Ou de l’utilité de soigner le service client autant que l’expérience utilisateur plutôt que de tout miser sur le lancement. Le social media doit être utilisé comme une stratégie globale et non être confiné au seul lancement produit. Ce sont d’ailleurs ces mêmes influenceurs qui se sont ensuite retournés contre Billy MacFarland et Fyre Media en entamant des poursuites judiciaires.

– Le savoir-faire événementiel ne se disrupte pas
L’événementiel est un métier. Construire une bonne e-réputation et générer un haut de désirabilité nécessite sans doute une bonne compréhension des réseaux sociaux et ses rouages, cependant un savoir-faire digital ne remplacera jamais un savoir-faire événementiel. Une première édition plus modeste aurait sans doute été plus sage. L’organisation aurait eu tout le temps de faire valoir l’aspect exclusif de l’événement en n’invitant des personnalités triées sur le volet par exemple.

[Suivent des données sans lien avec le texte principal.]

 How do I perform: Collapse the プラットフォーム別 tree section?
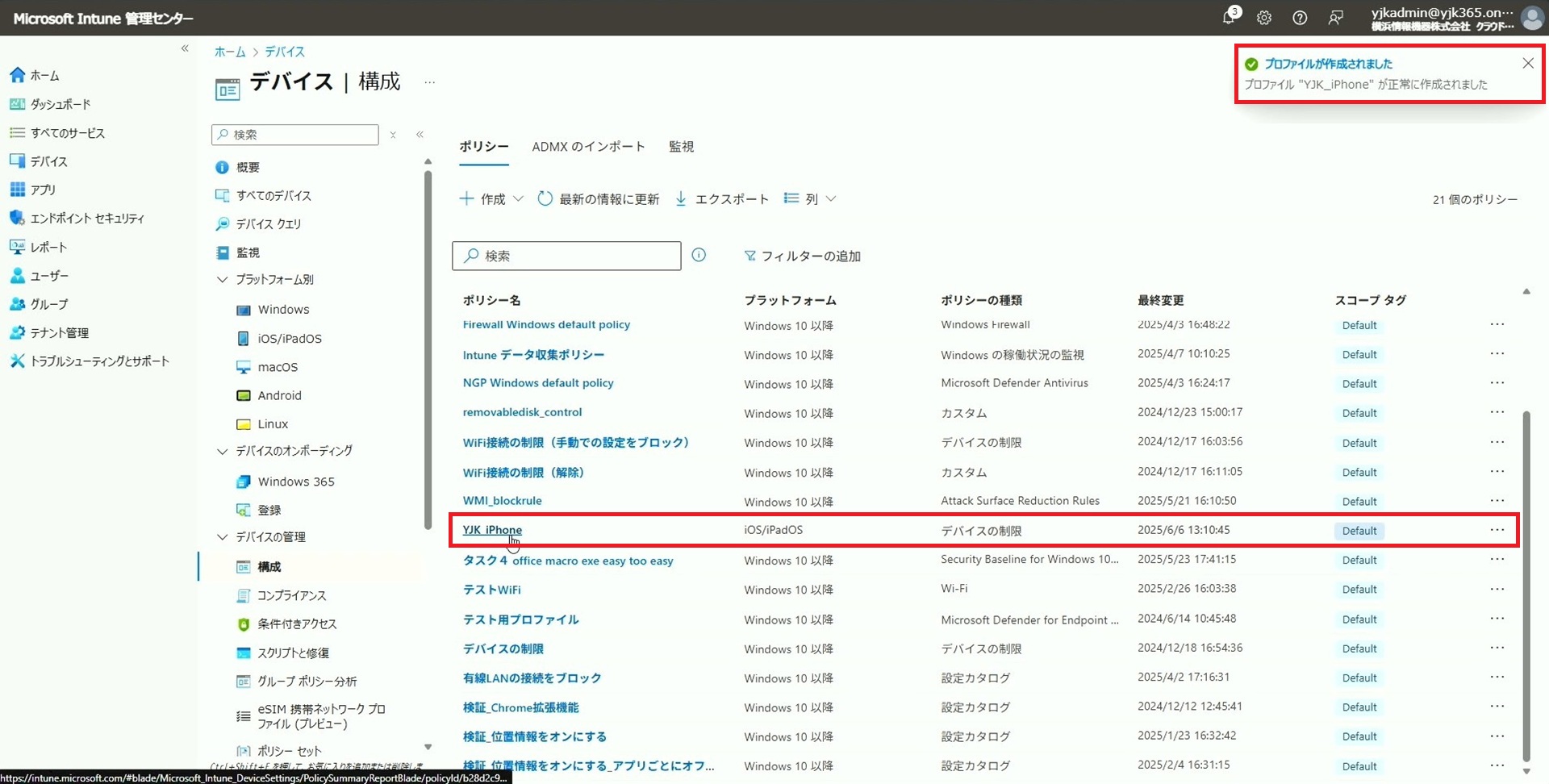click(223, 279)
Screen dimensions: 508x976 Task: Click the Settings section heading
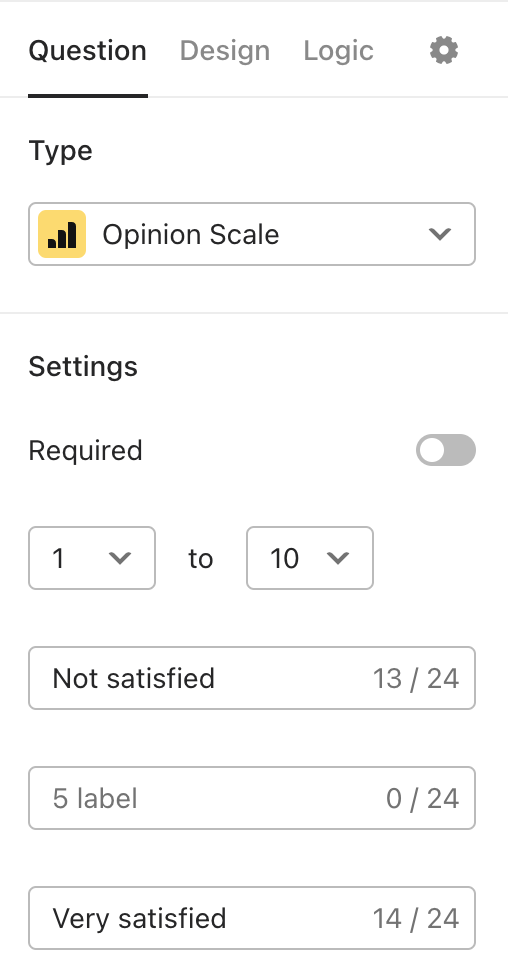coord(83,367)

– Un outil promotionnel démesuré
Rappelons une nouvelle fois que le Fyre Festival n’est, à l’origine, que la campagne de promotion d’une application de booking d’artistes musicaux. Un levier promotionnel absolument disproportionné par rapport aux enjeux de la société à ce moment-là. La société vient de se monter, Fyre est le premier service proposé par la compagnie, les résultats sont alors incertains. Par ailleurs, l’application de booking est réservée à un usage événementiel. Il aurait été plus logique d’orchestrer une communication B2B ou du moins viser les riches organisateurs de soirée plutôt qu’un festival aussi grandiloquent. Fyre aurait pu se faire une place, mais le festival qui devait lui permettre d’exister l’a finalement condamné à ne jamais voir le jour.

– La transparence
Pourtant généreusement rémunérées, Kendall Jenner ou Bella Hadid n’ont jamais mentionné le caractère sponsorisé de leur publication. Laissant croire à leurs followers qu’elles avaient un lien avec les organisateurs du festival et qu’elles seraient présentes pour festoyer avec eux. À ce titre, les deux agences représentant les modèles Instagram, ainsi que Kendall Jenner, ont reçu une citation à comparaître pour s’expliquer sur le détails des montants versés par MacFarland et Fyre Media.

À aucun moment, Billy MacFarland et son équipe de choc n’ont accepté l’évidence : l’échec total de leur festival. Jusqu’au jour J, alors que tout partait à vau-l’eau, ils pensaient encore pouvoir duper leur monde. En s’enfermant dans leurs mensonges, ils ont empêché tout aucun retour en arrière. En assumant certaines erreurs, Fyre Media aurait pu laisser le choix aux clients d’annuler, ou de venir en toute connaissance de cause.

Une phrase résumait à elle seule cette campagne désastreuse : lorsque des employés de Fyre Media tentent de pointer les dysfonctionnements et parlent alors de “fraude”, Grant Margolin, responsable du marketing du festival, rétorque : ce n’est pas de la fraude, c’est de la publicité mensongère. Ce qui n’est rien d’autre qu’un type de fraude.